Today’s management trend du jour is offshore outsourcing of knowledge work. Pundits refer to it as an “irreversible mega-trend.” Offshore outsourcing is seen as particularly attractive because it allows companies to tap into huge pools of inexpensive, highly skilled talent based outside the US. The “experts” warn that any company moving too slowly or refusing to embrace offshore outsourcing will soon be at a competitive disadvantage. As a result, corporations from just about every industry and even some government organizations are now shipping everything from a few backroom-programming tasks to entire business processes overseas.
But haven’t we heard this song before? Is offshore outsourcing really a competitive “must-do” or are the same disappointments awaiting shortsighted executives desperate to pump up earnings per share to make this year’s bonus?
While there are undoubtedly cost and quality advantages to sending knowledge work to cheaper locations overseas, there are also many good reasons for caution. Reports from companies with offshore outsourcing experience are mixed.
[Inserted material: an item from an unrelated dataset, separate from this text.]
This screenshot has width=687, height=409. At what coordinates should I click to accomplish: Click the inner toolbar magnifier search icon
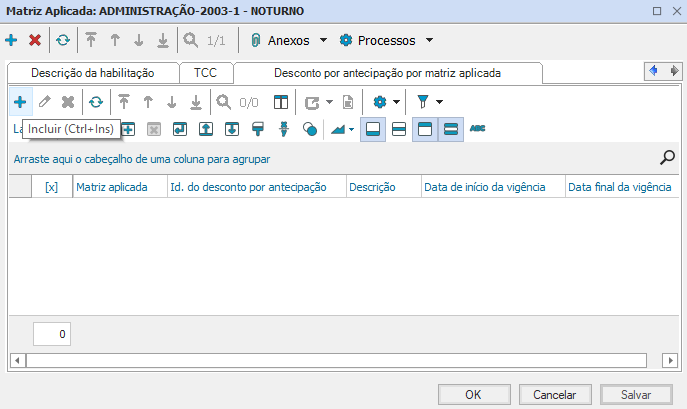tap(224, 102)
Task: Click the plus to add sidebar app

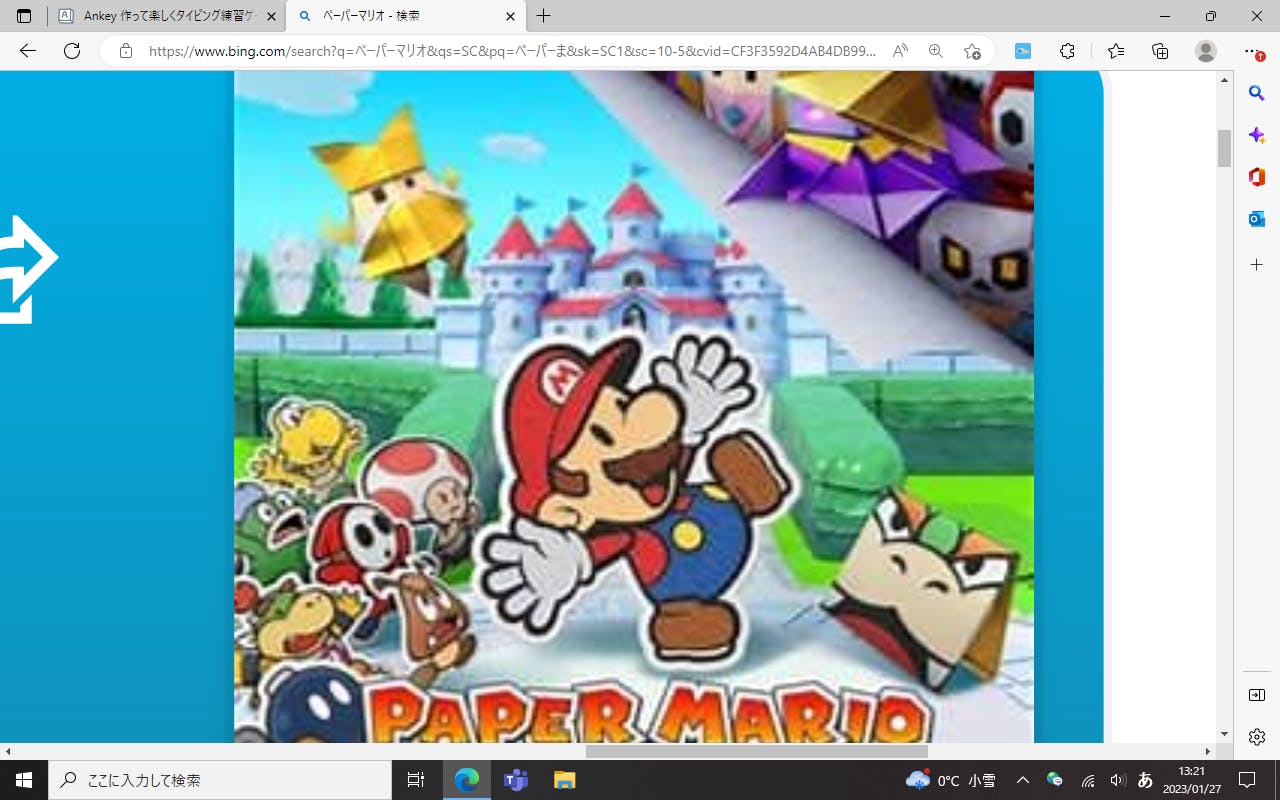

Performance is highly variable depending on the activity, country and service provider involved. Savings of 20-25% are possible – but only if you execute flawlessly. Companies like Dell and Lehman Brothers have discovered that highly educated and inexpensive workers alone don’t guarantee quality. Both recently moved help desk and customer support activities back to the U.S. because of customer complaints about poor service.
There are numerous hidden costs and risks that need to be taken into account as well. Information security and privacy issues can have significant downsides. Managing work and relationships long distance with people from different cultures requires added time and overhead. Perhaps the biggest unseen consequence is the negative impact on the rest of the organization. Top executives, particularly American managers, seem oblivious to this risk in their obsessive pursuit of cost reduction through flexibility. Many unquestioningly believe that their companies can be organized to be infinitely reconfigurable – like so many interchangeable Lego parts. But corporations are more than collections of assets and resources – they are also complex networks of people with interdependent social relationships and knowledge connections. When people are eliminated from the organization through tactics like offshore outsourcing, working relationships are often seriously disrupted and critical company-specific know how is lost.
The blow to staff morale is another overlooked cost of offshore outsourcing. Long term damage to employee commitment, productivity and performance is a real possibility, especially if employees view outsourcing as something unfair that is being done to them, rather than a strategy they are comfortable with or at least recognize is unavoidable.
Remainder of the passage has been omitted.